The Life & Works of Edward Emmerson Barnard

Society Meeting

Thursday, 21st September 2017 (19:45 - 22:00)

Venue: Meeting Room, Swinton Bottom Club (Formerly Swinton WMC)

LIFE & WORKS OF EDWARD EMERSON BARNARD

E E Barnard is mostly associated with the discovery of Barnard’s Star, a faint nearby star with the greatest observed proper motion. However, that was just one of many discoveries he made during a lifetime using the then-largest telescopes in the world. All the more amazing because he only attended school for two months in his whole youth. How did he rise to become the most prolific and respected practical astronomer of the late 19th and early 20th century? Find out with this talk.

Speaker: Rod Hine

About Rod Hine.

Born just after the war, I was about ten when my Aunt Florrie gave me a book for Christmas. It was “The Boys Book of Space” by Patrick Moore. I was already interested in anything to do with science and engineering and I devoured the book from cover to cover. Shortly afterwards, Sputnik I was launched and seeing it pass over London clinched my interest in physics and space travel. Pretty soon I was deeply involved in electronics and amateur radio. I passed the RAE in 1962 and later took the call-sign G8AQH.

I took physics, chemistry and maths at A-level and in 1964 went up to Churchill College, Cambridge to study Natural Sciences. I later switched to Electrical Sciences and after graduating I joined Marconi at Chelmsford working for several years on satellite communications. That job eventually took me to Nairobi, Kenya after which I worked there in Meteorological communications and later switched to teaching at the Kenya Polytechnic. In 1972 I married a Yorkshire lass I had met in Nairobi and we finally moved back to UK in 1976.

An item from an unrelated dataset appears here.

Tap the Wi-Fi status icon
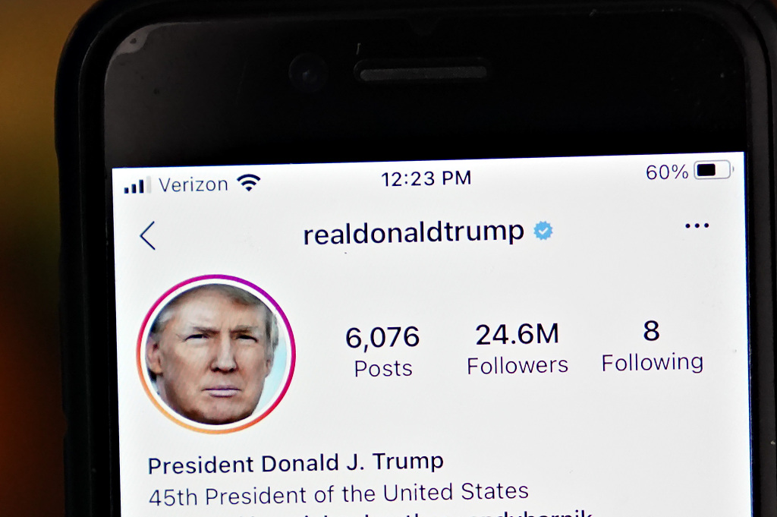tap(249, 182)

Since then I have had a variety of jobs in electronics and industrial controls. I was a co-founder of Bradford Instruments Limited which designed and supplied industrial control systems from 1982 and only finished trading in 2012. From about 2000 I have been lecturing part-time at University of Bradford although I now seem to have been retired as the Electrical Engineering Department has been wound right down. I got back into astronomy around 1992 when Josie bought me an astronomy book and I joined Bradford Astronomical Society. I’m currently Chairman of BAS, mostly because no-one else is prepared to do the job!